── Entries
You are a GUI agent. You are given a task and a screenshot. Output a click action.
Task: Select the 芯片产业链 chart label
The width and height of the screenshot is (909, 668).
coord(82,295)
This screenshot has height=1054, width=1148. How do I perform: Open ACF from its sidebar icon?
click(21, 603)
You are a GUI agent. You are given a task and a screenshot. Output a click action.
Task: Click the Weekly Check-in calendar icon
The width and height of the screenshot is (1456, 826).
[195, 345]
────
── Entries
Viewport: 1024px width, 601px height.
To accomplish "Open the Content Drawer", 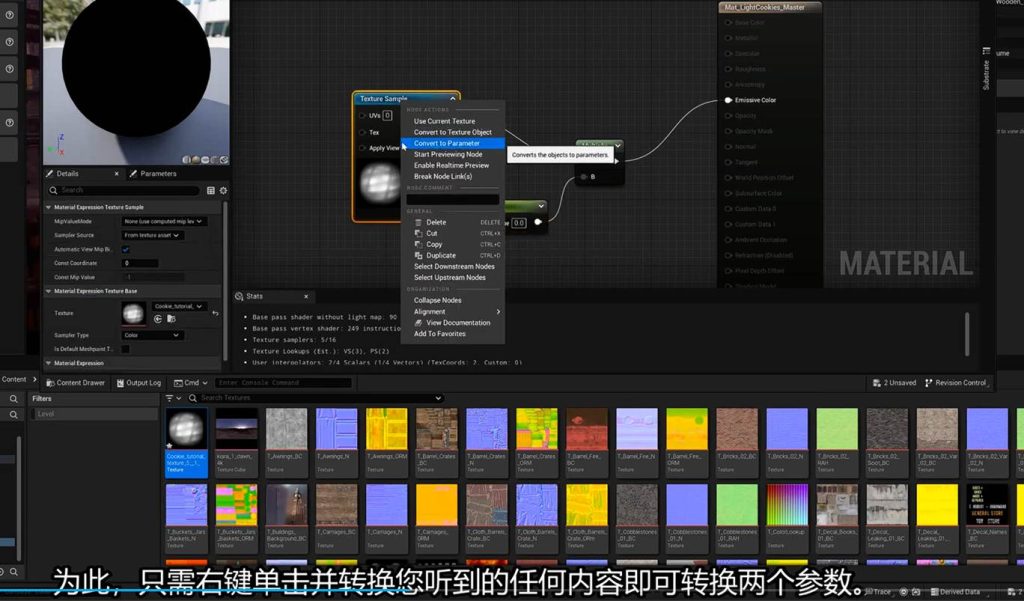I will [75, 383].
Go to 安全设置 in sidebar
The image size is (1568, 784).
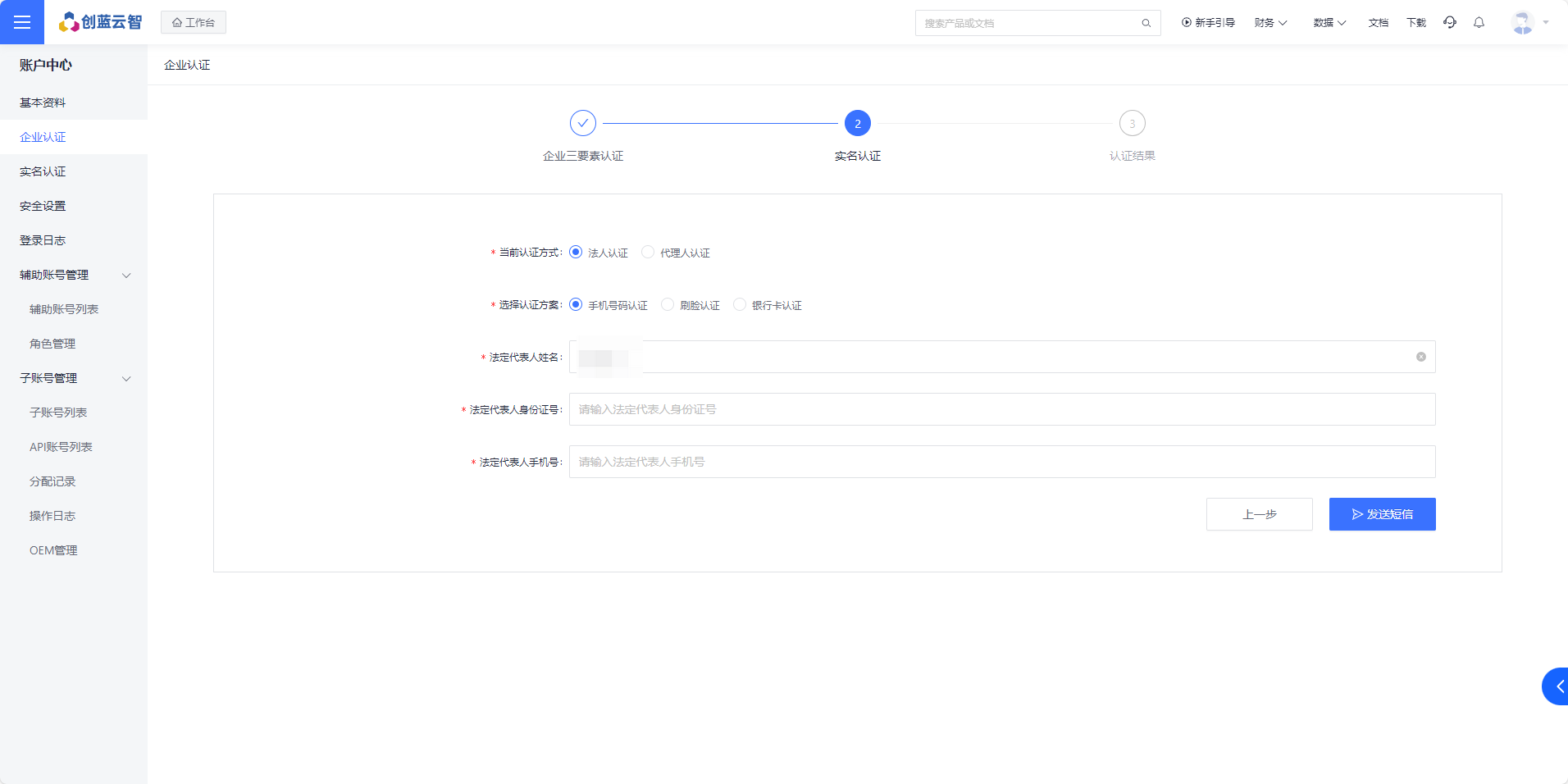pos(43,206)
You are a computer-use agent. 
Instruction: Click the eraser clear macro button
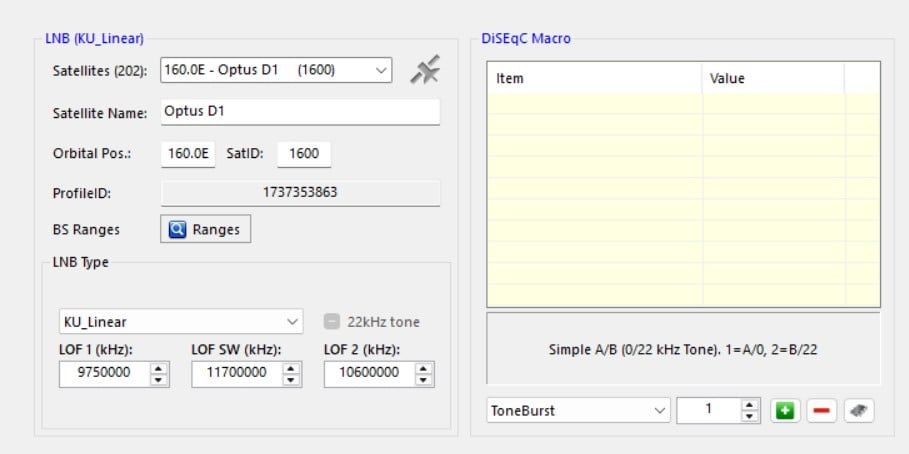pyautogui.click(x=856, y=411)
────
• _Stated task_
Can you rewrite the lines starting at the one containing "Go to 安全设置 in sidebar" and ending at the one containing "pyautogui.click(x=856, y=411)", keeping the requests but adding 97 to every coordinate in the answers? Leave the pictures out.

• _Solution_
Go to 安全设置 in sidebar
The image size is (1568, 784).
pos(140,303)
You are a computer-use agent. 
Instruction: Click the eraser clear macro button
pyautogui.click(x=953, y=508)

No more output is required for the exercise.